Чтение началось. Пушкин вообще читал хорошо, а на этот раз еще особенно постарался. Действие его чтения на единственного слушателя тотчас сказалось. Сначала Фролов только «хмыкал», потом стал издавать одобрительные возгласы: "Эхе!", "Ишь ты! Поди-ка, на!", "Эк его, нелегкая!", наконец толкнул костлявой рукой колено молодого чтеца и прервал его:

— Постой минутку! Так, стало, это молодчик-то твой из взрослого человека да мальчик с пальчик стал?

Пушкин поднял глаза от рукописи, чтобы ответить. Но ответить ему не пришлось. Сидя лицом к входной двери, он за спиной начальника увидел вдруг на пороге Пущина, который делал ему какие-то телеграфные знаки.

— Виноват, Степан Степаныч… — сказал он и живо приподнялся.

— Куда? Нездоровится, что ли?

— М-да…

— Так капли?

— Благодарю вас… Я сейчас…

И, не слыша уже, что кричал ему еще вслед хозяин, забыв на столе и тетрадь, он выскочил вон.
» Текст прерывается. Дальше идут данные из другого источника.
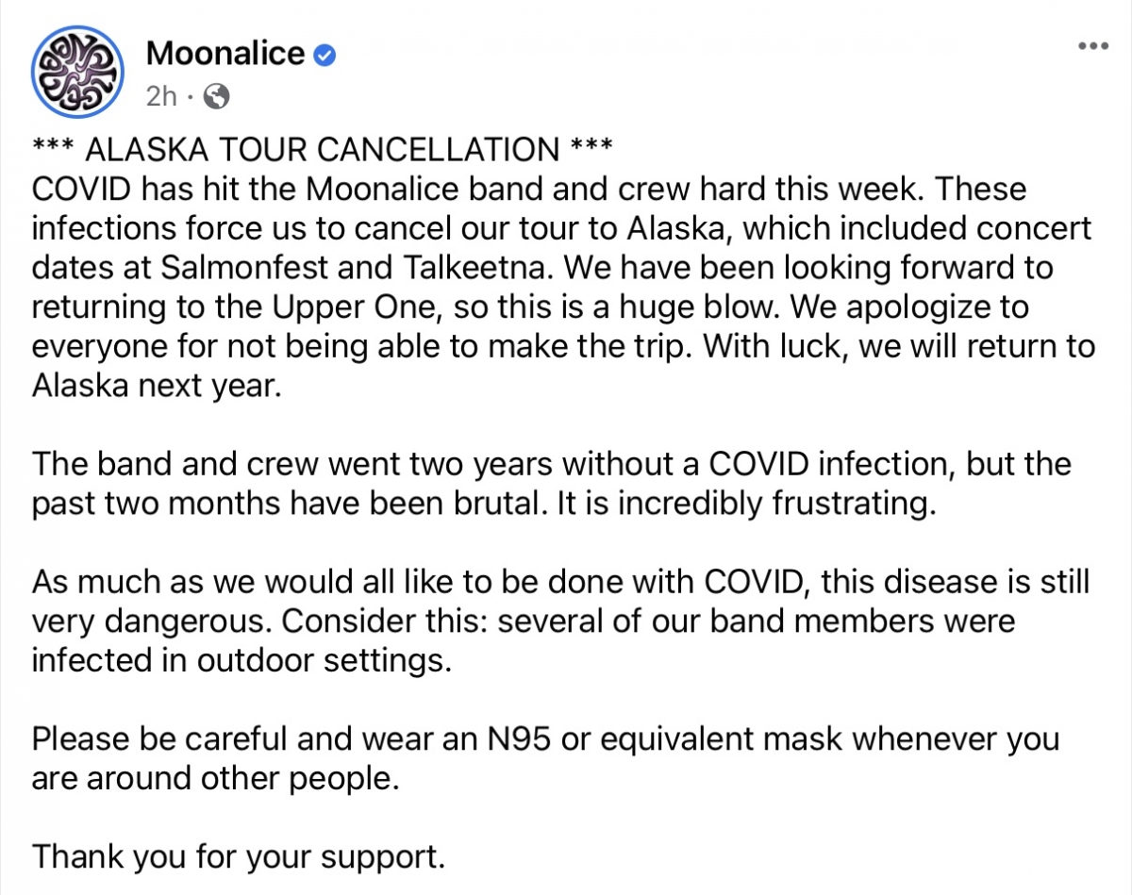Click the line starting As much as we
Viewport: 1132px width, 895px height.
click(x=560, y=582)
Покачав головой, Степан Степаныч взял опять в руки замысловатую сказку и стал ее перечитывать сначала. Лоб его то и дело морщился, губы скашивались на сторону и бормотали что-то далеко не лестное для почерка автора.

Прошло пять минут, прошло десять, а автора все не было.

— Человек! — крикнул надзиратель.

Тот, однако, тоже куда-то отлучился: ничего рядом не шелохнулось. Фролов раздраженно ударил кулаком по столу.

— Человек!

Хлопнула отдаленная дверь, послышались поспешные шаги, и в комнату вместо «человека» влетел вихрем младший дядька Сазонов.

— Беда, ваше высокоблагородие!

Старый служака разом встрепенулся и был на ногах.

— Что там?

— Да в рекреационном-то зале тьма кромешная…

— Ну?

— Все лампы потушены, и такой содом… светопредставление, одно слово.

Глаза надзирателя зловеще засверкали…

— И Пушкин там же?

— Кажись, что вместе с другом своим Пущиным-с прошмыгнули.

— Га!.. Ну, голубчики-сударики!..

Еще на лестнице, за два перехода от рекреационного зала, до него донесся такой гвалт, что он счел нужным походный шаг свой обратить в беглый.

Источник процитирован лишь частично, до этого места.